AI workloads amplify the problem. RAG applications generally require:
- A vector database (e.g. Pinecone, Weaviate) for embeddings
- A text search engine (e.g. Elasticsearch) for keyword matching
- A cache layer (e.g. Redis) for performance & latency
- Model hosting and serving (OpenAI, Anthropic) for LLM inference
- Orchestration code and services to coordinate everything
This can be a lot of complexity, even for a simple application.
What is Spice?
Spice is an open-source SQL query, search, and LLM-inference engine written in Rust, purpose-built for data-driven applications and AI agents. At its core, Spice is a high-performance compute engine that federates, searches, and processes data across your existing infrastructure - querying & accelerating data where it lives and integrating search and AI capabilities through SQL.

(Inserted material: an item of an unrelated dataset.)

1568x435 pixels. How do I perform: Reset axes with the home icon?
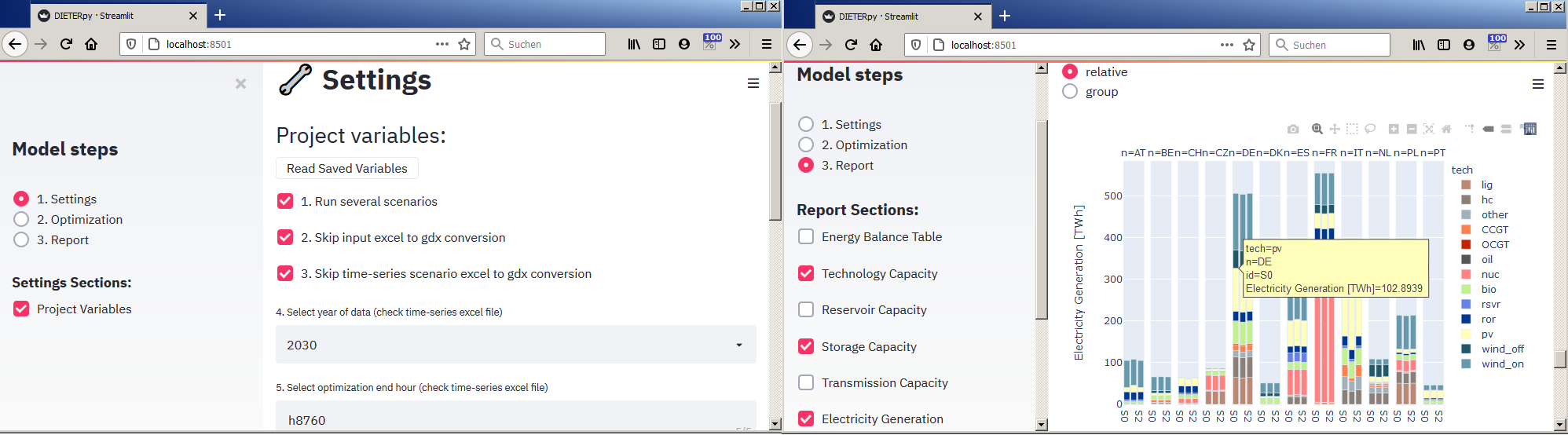click(1446, 129)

Unlike databases that require migrations & maintenance, Spice takes a declarative configuration approach: datasets, views, models, tools are defined in declarative YAML, and Spice handles the operations of fetching, caching, and serving that data.
This makes Spice ideal when:
- Your application needs fast, unified access to disparate data sources
- You want simplicity and to avoid building and maintaining ETL pipelines
- You want an operational data lake house for applications and agents
- You need sub-second query performance without ETL
What Spice is not:
- Not a replacement for PostgreSQL or MySQL (use those for transactional workloads)

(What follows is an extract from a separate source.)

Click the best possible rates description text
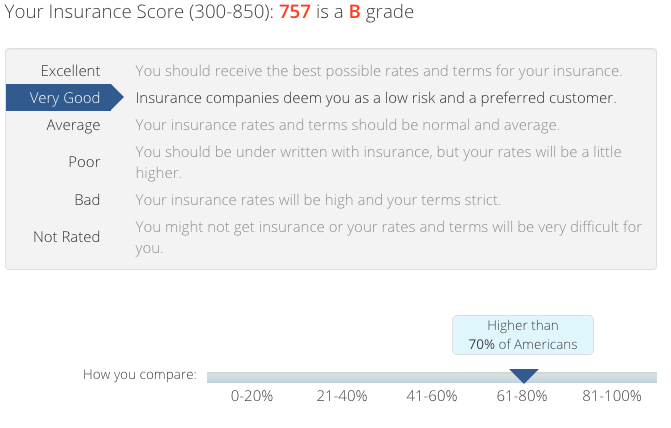The height and width of the screenshot is (428, 671). point(379,71)
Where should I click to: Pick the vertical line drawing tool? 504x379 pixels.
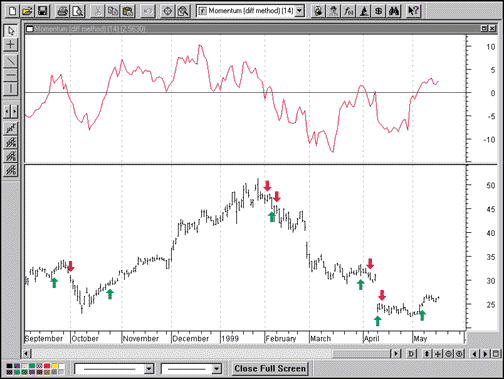tap(10, 89)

- Not a data warehouse (use Snowflake/Databricks for centralized analytics)
Mental model: Spice as a data and AI substrate
Think of Spice as the operational data & AI layer between your applications and your data infrastructure.
How this guide works
We'll start with a hands-on quickstart to get Spice running, then progressively build your mental model through the core concepts:
- Federation
- Acceleration
- Views
- Caching
- Snapshots
- Models
- Search
- Writes
By the end, you'll understand how these primitives are used together to solve enterprise-scale data challenges.
Quickstart
To install and get Spice started, run:
curl https://install.spiceai.org | /bin/bashOr using Homebrew:
brew install spiceai/spiceai/spiceNext, in any folder, create a spicepod.yaml file with the following content:
version: v1
kind: Spicepod
name: my_spicepod
datasets:
- from: s3://spiceai-demo-datasets/taxi_trips/2024/
name: taxi_tripsIn the same folder, run:
spice runAnd, finally, in another terminal, run:
> spice sql
Welcome to the Spice.ai SQL REPL! Type 'help' for help.
show tables; -- list available tables
sql> show tables;
+--------------+---------------+--------------+-------------+
| table_catalog | table_schema | table_name | table_type |
+--------------+---------------+--------------+-------------+
| spice | runtime | task_history | BASE TABLE |
| spice | public | taxi_trips | BASE TABLE |
+--------------+---------------+--------------+-------------+
Time: 0.010767 seconds. 2 rows.
sql> select count(*) from taxi_trips ;
+----------+
| count(*) |
+----------+
| 2964624 |
+----------+Understanding what just happened
In that quickstart, you:
- Configured a dataset (taxi_trips) pointing to a remote S3 bucket
- Started the Spice runtime, which connected to that source
- Queried the data using standard SQL - without moving or copying it.
Spice.ai Cloud Platform
You can run the same Spicepod configuration in Spice.ai Cloud, the fully managed version of Spice that extends the open-source runtime with enterprise capabilities: built-in observability, elastic scaling, and team collaboration.
Core Concepts
1. Federation
In the quickstart, you queried taxi_trips stored in a remote S3 bucket using standard SQL without copying or moving that data. That's federation in action - querying data where it lives, not where you've moved it to.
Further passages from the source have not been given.